Ayaklanmanın Babailer olarak adlandırılmasının sebebi,
Baba İshak ve Baba İlyas’ın dinsel önderliğinin
ifadesinden dolayıdır. Şamanlar da dervişlere “baba”,
“ata” ya da “dede” derlerdi. Türkmenler de islamiyete
geçmelerine rağmen bu geleneklerini korumuşlardır.
Yesevi tarikatına bağlı ve bu düşünceye göre yetişmiş
olan Baba İlyas, Horasan’dan Anadolu’ya göç etmiş
bir derviştir.

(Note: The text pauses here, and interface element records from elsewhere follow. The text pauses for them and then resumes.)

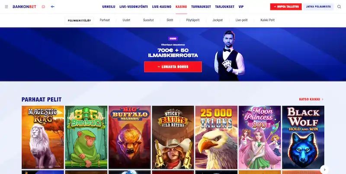Open the Turnaukset section
This screenshot has width=346, height=174.
(x=201, y=6)
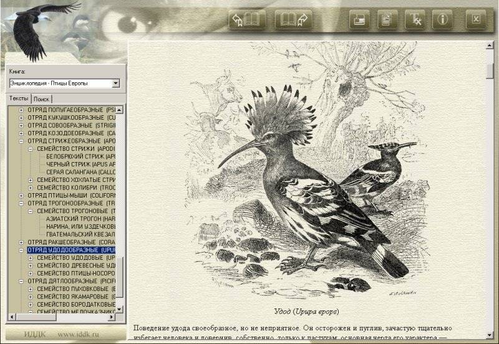Go to previous page using book-back icon
This screenshot has width=499, height=344.
click(246, 19)
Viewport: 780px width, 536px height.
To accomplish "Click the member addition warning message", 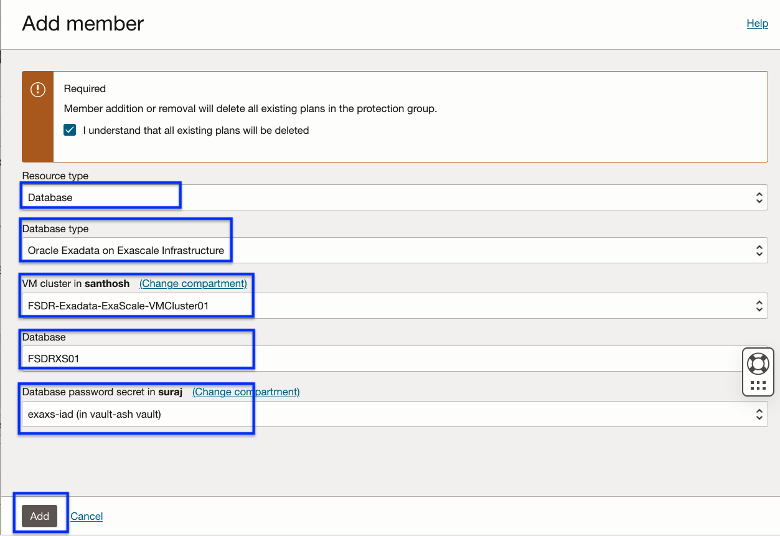I will [x=250, y=108].
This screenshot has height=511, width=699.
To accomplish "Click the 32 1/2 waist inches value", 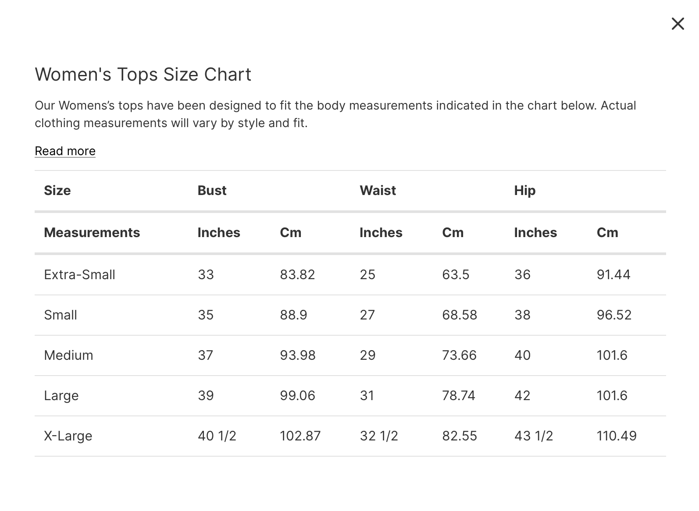I will pos(379,436).
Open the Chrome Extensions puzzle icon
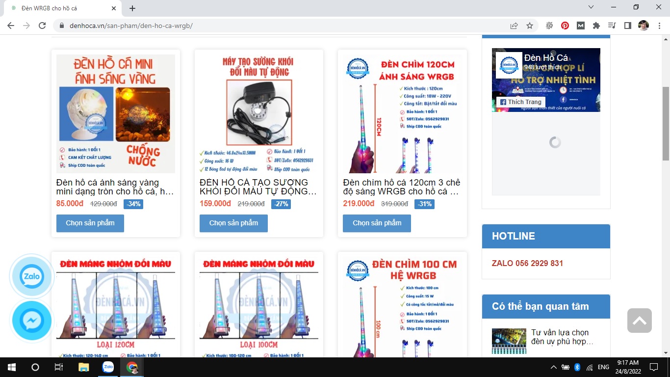The height and width of the screenshot is (377, 670). [596, 26]
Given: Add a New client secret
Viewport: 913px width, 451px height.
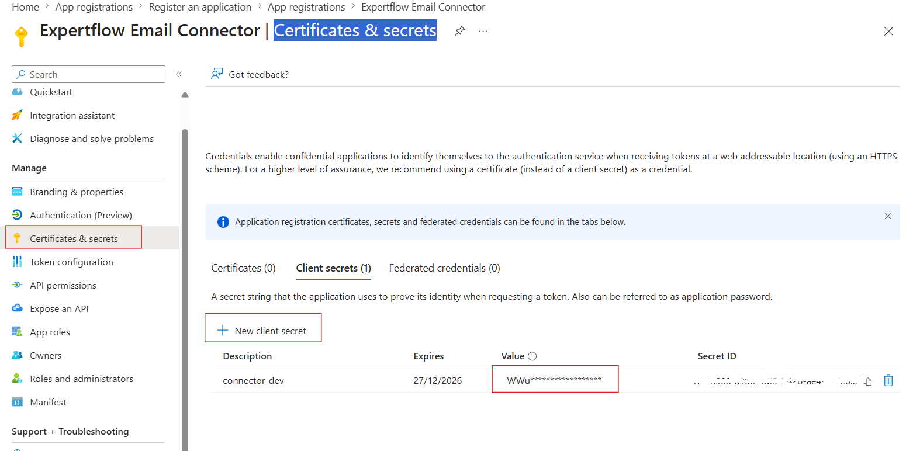Looking at the screenshot, I should pos(262,331).
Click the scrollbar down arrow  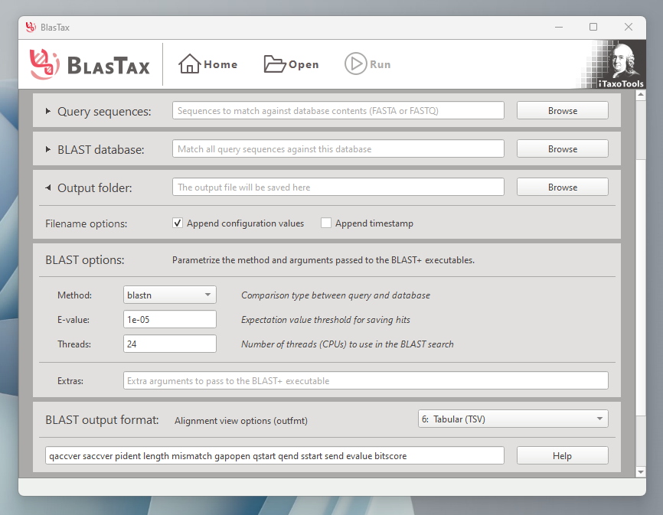pyautogui.click(x=641, y=471)
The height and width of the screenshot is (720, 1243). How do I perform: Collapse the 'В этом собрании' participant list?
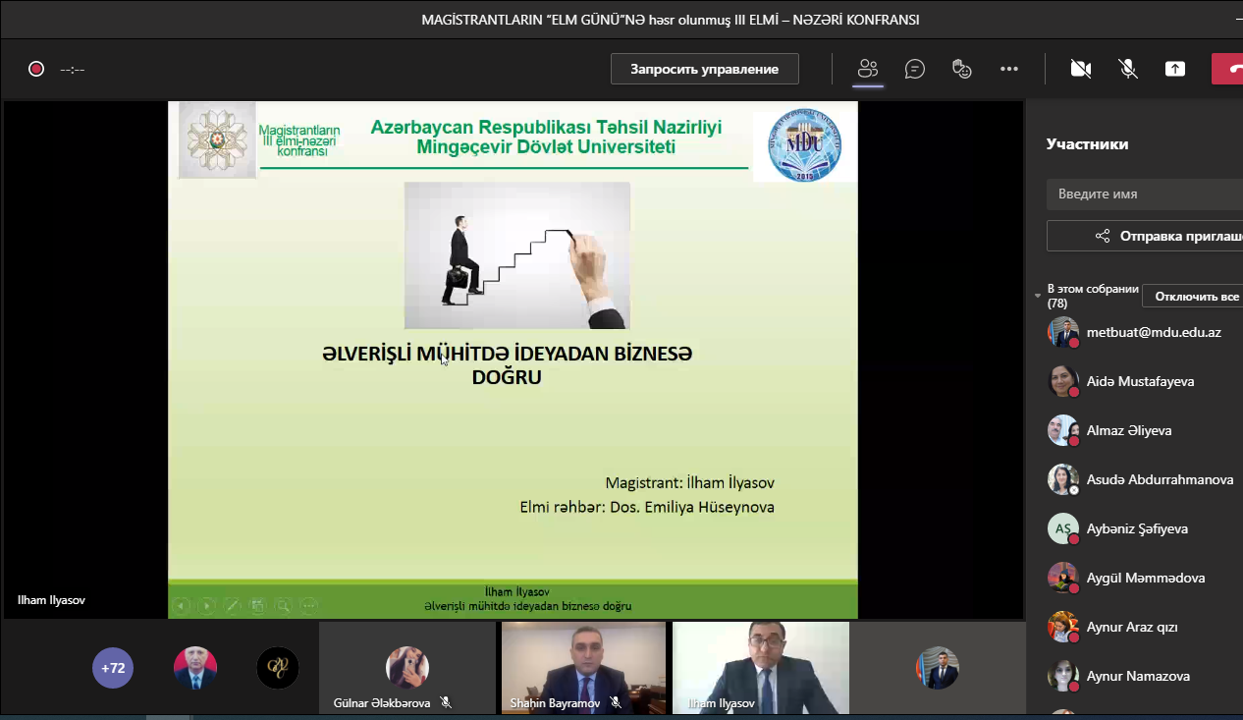(x=1038, y=296)
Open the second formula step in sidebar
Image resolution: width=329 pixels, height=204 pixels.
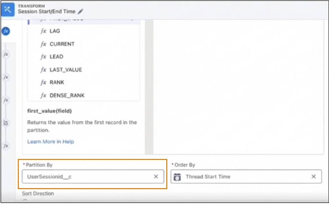coord(6,54)
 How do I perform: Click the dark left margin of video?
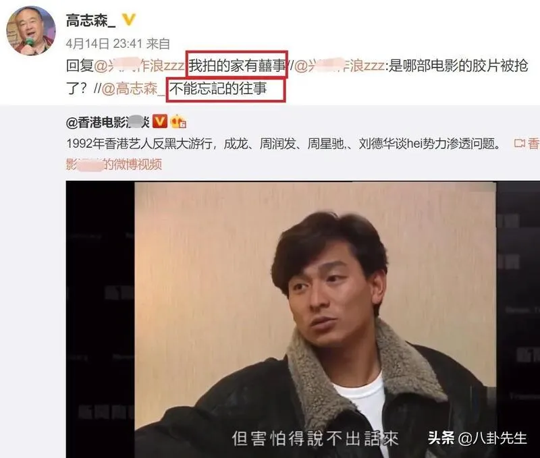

Tanrı sevgisinin dinin katı kurallarıyla
şekillenemeyeceğini, İnsanın ancak kendi gönlünce
bu aşkı bu sevgiyi yaratabileceğini söylüyordu.
Baba İlyas’ın inancına göre toplumda kadın erkek
ayrımı yoktu. Bunların eşit olduğu toplum bir bütündü.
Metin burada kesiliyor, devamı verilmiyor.